The bear remained, wandering around, grubbing
amongst the lichen for who knows what and sleeping. The days passed,
the wind picked up and we made very occasional visits to Walkabout as
the temps were low. 6 celsius one morning inside the boat and Russ
recorded 2C outside. Would it ever change? And then one day it did.
An excited comment in the log records "We can see around us!!"

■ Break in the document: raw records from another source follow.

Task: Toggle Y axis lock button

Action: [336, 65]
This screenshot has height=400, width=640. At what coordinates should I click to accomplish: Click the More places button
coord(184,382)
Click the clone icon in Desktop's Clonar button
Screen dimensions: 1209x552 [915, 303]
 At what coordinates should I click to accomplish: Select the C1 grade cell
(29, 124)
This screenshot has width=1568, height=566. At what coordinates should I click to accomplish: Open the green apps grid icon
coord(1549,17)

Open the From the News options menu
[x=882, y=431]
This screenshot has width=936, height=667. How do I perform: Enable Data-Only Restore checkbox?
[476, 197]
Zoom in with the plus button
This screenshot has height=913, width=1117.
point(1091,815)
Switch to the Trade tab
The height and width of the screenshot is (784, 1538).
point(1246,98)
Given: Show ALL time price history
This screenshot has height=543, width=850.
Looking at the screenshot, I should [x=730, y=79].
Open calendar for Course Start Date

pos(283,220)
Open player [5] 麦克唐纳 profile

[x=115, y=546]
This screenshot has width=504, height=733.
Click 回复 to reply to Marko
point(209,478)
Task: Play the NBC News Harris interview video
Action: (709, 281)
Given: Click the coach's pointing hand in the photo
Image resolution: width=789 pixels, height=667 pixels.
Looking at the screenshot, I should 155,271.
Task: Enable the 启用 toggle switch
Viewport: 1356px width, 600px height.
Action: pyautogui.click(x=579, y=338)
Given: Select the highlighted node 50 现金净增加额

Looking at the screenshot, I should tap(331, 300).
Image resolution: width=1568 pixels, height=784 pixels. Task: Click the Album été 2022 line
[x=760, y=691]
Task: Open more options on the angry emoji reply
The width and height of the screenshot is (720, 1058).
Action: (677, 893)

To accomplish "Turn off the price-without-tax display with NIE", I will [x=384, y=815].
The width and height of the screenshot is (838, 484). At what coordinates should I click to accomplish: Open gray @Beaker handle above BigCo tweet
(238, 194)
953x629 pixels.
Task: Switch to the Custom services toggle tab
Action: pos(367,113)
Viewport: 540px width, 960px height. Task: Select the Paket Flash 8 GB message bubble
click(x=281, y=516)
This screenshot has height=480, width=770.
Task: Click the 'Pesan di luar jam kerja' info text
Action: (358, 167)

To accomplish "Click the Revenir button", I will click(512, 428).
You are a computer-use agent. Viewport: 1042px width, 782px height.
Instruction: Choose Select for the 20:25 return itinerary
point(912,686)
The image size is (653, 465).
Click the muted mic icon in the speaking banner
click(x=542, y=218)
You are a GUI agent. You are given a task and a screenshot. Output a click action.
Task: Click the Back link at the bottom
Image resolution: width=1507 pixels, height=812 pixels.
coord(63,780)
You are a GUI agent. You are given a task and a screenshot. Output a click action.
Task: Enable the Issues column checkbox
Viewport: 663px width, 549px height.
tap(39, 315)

before we all decided we might try for Bowdoin Hbr, named by
MacMillan of Bowdoin schooner fame in the 30's. We started to raise
the anchor and found the chain encased in fine grass. I went forward
to clear it whilst Bee wound the anchor in. In a bizarre moment,
whilst leaning over the bow dragging grass away from the chain I overbalanced and
fell into the water. Well I somersaulted and ended up to my knees in
the water. It was cold. Bee rescued my croc, whilst I extricated
myself, was ordered to go and change and told I was not to come up on
the foredeck again!!
The journey up to Bowdoin is not to be
repeated. Once we had cleared the fiord, pausing to snap yet another
bear, and turned north to work our way in a loop along the lightly
surveyed route to the harbour. Wasn't long before we knew we had the
tides completely wrong and we were stemming a 2-3 knot ebb. At one
point I seriously thought of giving up but we persevered and got
through the rips and into calmer water. R&A had passed us
sometime back and were closing the entrance when we spotted what
looked like a fishing boat approaching from the north. Not long after
we heard a voice on the radio asking something in French but as we
were preoccupied with crossing an unsurveyed area we ignored it. The
two boats closed and we could see it wasn't a fishing boat but some
sort of expedition craft. As we'd arrived at the channel approach
first they hung back to allow us to enter ahead but we waved them on;
the stern water churned as they surged ahead and past us; the
numerous folks on board waving happily. All three boats anchored and
remained there for several days as the wind ripped across the
surrounding hills. The other boat was an ex-French Navy tug and had
been on a journey that had included the NE passage as well as the NW
passage and they had come from Sisimiut in Greenland when we saw
them. Something of a shock for them to see two sailboats but we felt
confident enough to tell them it would be doubtful if they would see
anymore until much further south. The few days were not without
drama. Despite our combined Labrador experience Walkabout and Hannah
rafted up that first night to share a meal and chat about what
happens next. About 1am the wind picked up and we leapt up, dressed
and hurtled on deck to find Russ at the wheel, engine running as he
thought they had dragged. We'd already decided to cast off and in a
rising wind and still dark we headed further into the bay to anchor.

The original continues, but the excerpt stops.